There are many benefits to this approach, but anyone hoping for a reckoning for Foos and his actions will be disappointed. The film mostly avoids trying to confront Foos with the amorality of his actions or inspire reflection in the man who proudly boasts about touching himself over unsuspecting couples at least two or three times a night. There’s brief mention of the likelihood of Foos being some sort of sociopath, but that’s as far as the film goes in terms of judgement, instead focusing on why Foos wants to speak about his story.
Ego is probably the biggest reason. This is something he shares with Talese, the film’s other subject. Talese is famous in America as one of its greatest journalists. But here, as he sets out to tell the voyeurs story, it is the journalist who finds himself under scrutiny.
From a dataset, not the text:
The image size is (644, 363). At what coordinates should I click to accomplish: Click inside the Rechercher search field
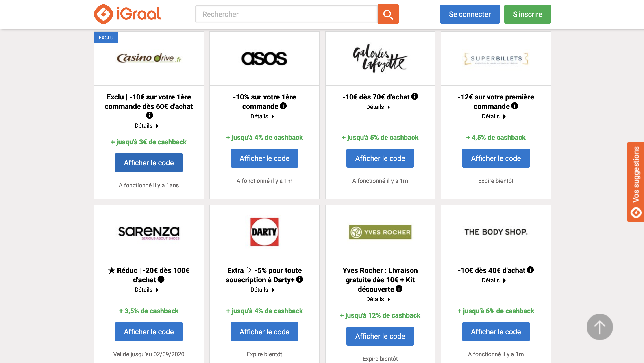click(x=285, y=14)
In his single-minded pursuit of the story, he ignores evidence that undermines Foos’s credibility, bulldozes Foos’s concerns about the content of the book he is writing and even drops in the astounding detail that he actually visited the motel one night.
The power dynamics between the two alter at whiplash speed, and the film delights pulling the rug from underneath the audiences’ feet every time it gets too comfortable. Revelation follows revelation and creepy detail follows creepy detail, giving the film it’s seedy and constantly shifting tone. But it’s the relationship between the film’s subjects that grounds the story even if, by the end of the documentary, it’s impossible to tell who has the upper hand in their relationship and who has achieved everything they set out to achieve. The thought inevitably occurs that neither of them have.
Boasting a creepy score, unsettling re-enactments, and a story almost too weird to be believed, Voyeur is a hidden gem of the true crime genre.